▸ Opgaven:
**a.** Vertaal deze zin uit de passage in het Engels: "Een rapportage kan alleen worden uitgevoerd door de gebruikers bij wie dit bij de betreffende rapportage is aangegeven."
**b.** Neem het stuk van de passage van "Een rapportage kan" tot en met "de ingevulde parameterwaarden." letterlijk over.

▸ Passage:
-=-=-=-=-

In dit venster wordt een bepaalde rapportage uitgevoerd. Het venster wordt opgeroepen vanuit het onderdeel rapportages.
Een rapportage kan alleen worden uitgevoerd door de gebruikers bij wie dit bij de betreffende rapportage is aangegeven.
Zijn bij de rapportage één of meer parameters vastgelegd dan vult u onder 'Parameters' de gewenste parameterwaarden in.
Klik op Standaard parameterwaarden invullen om de standaard parameterwaarden te laten invullen die bij de rapportage zijn vastgelegd.
De ingevulde waarden worden bewaard bij het sluiten van het uitvoeringsvenster en worden de eerstvolgende keer dat het uitvoeringsvenster wordt geopend automatisch ingevuld.
Klik op SQL-query uitvoeren of druk op F9 om de query van de rapportage uit te voeren met de ingevulde parameterwaarden.
Het resultaat van de SQL-query wordt, voorzien van de bij de rapportage vastgelegde kolomnamen, getoond in de tabel.

-=-=-=-=-

▸ Gegevensregels:
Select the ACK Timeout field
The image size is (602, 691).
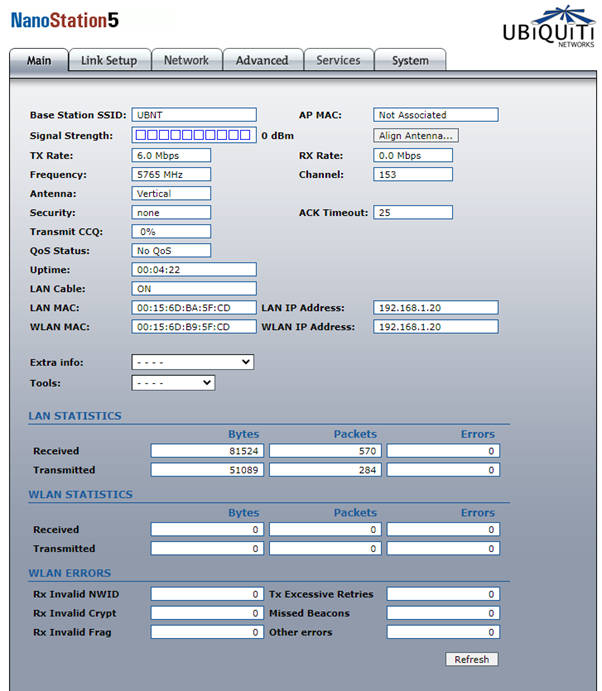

-=-=-=-=-

▸ Uitwerkingen per opgave:
**a.** A report can only be run by the users for whom this has been specified for the report in question.

**b.**
Een rapportage kan alleen worden uitgevoerd door de gebruikers bij wie dit bij de betreffende rapportage is aangegeven.
Zijn bij de rapportage één of meer parameters vastgelegd dan vult u onder 'Parameters' de gewenste parameterwaarden in.
Klik op Standaard parameterwaarden invullen om de standaard parameterwaarden te laten invullen die bij de rapportage zijn vastgelegd.
De ingevulde waarden worden bewaard bij het sluiten van het uitvoeringsvenster en worden de eerstvolgende keer dat het uitvoeringsvenster wordt geopend automatisch ingevuld.
Klik op SQL-query uitvoeren of druk op F9 om de query van de rapportage uit te voeren met de ingevulde parameterwaarden.